(DATA SUPPLIED Opens)
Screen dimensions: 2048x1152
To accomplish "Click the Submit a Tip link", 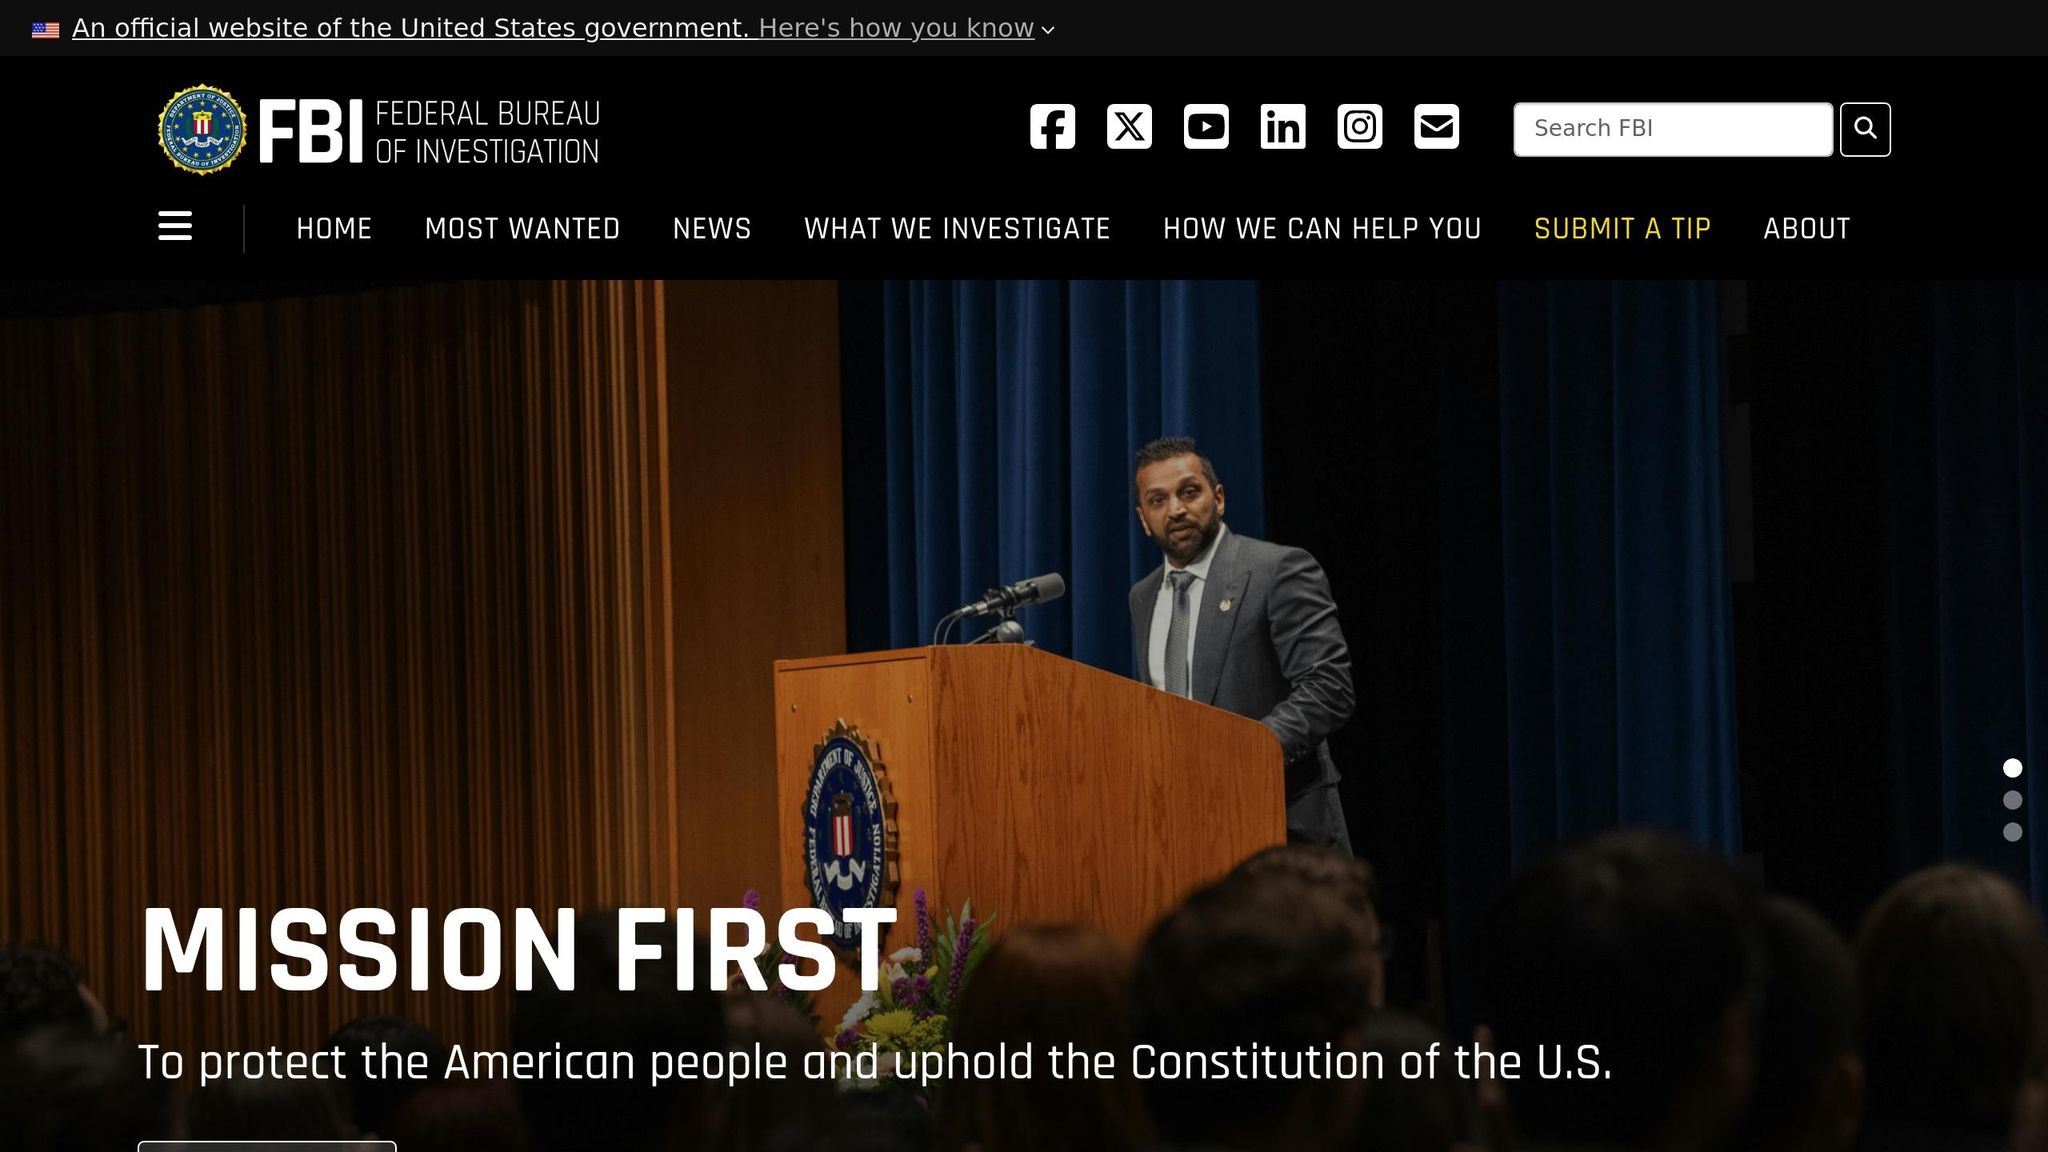I will pyautogui.click(x=1622, y=229).
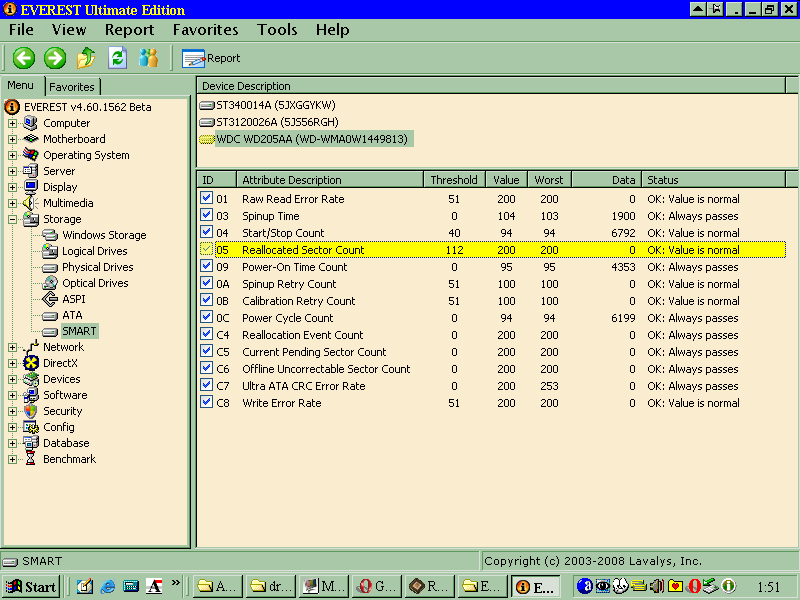Image resolution: width=800 pixels, height=600 pixels.
Task: Select the ASPI item in the tree
Action: tap(74, 299)
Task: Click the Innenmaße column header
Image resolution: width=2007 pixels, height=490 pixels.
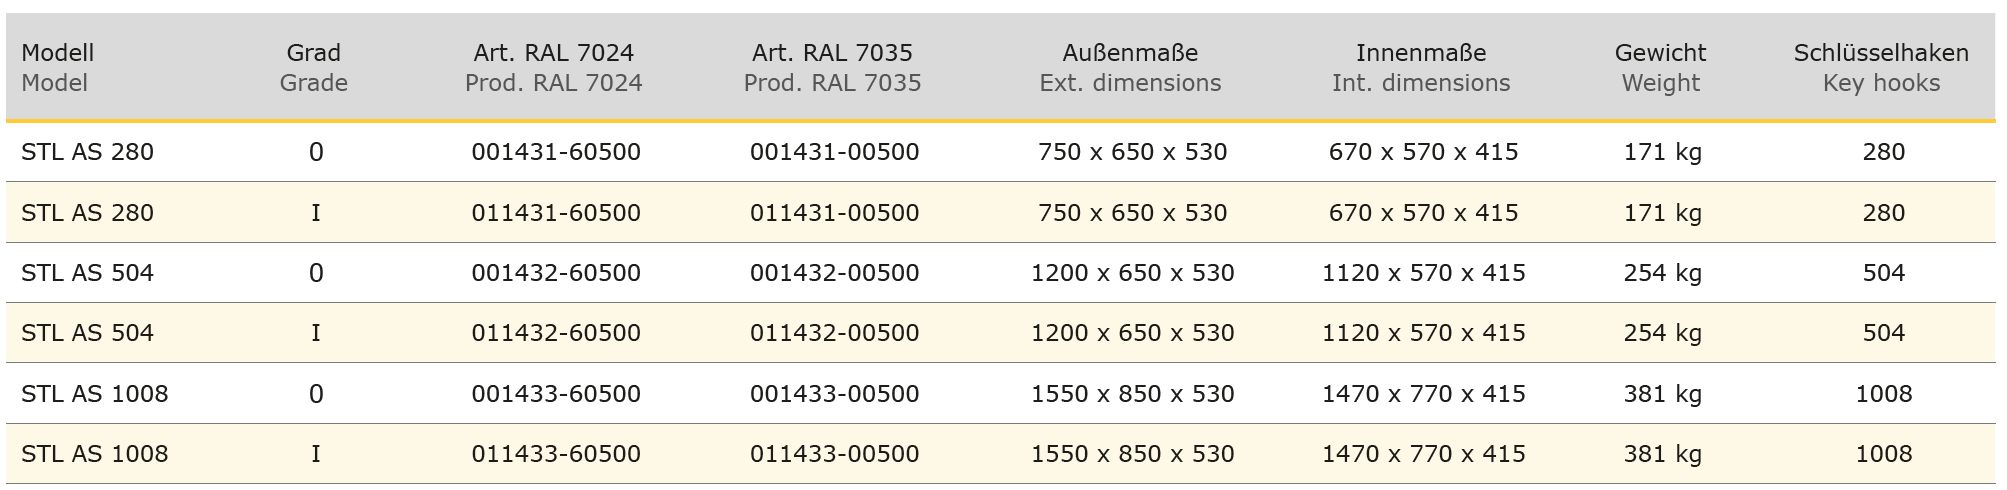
(DATA SUPPLIED Closes)
--- THE TASK ---
Your task is to print exactly the lines from the one containing "Task: Click the Innenmaße column header" through the final line of the records above, with no pictures and nothing more.

--- PROBLEM SOLUTION ---
Task: Click the Innenmaße column header
Image resolution: width=2007 pixels, height=490 pixels.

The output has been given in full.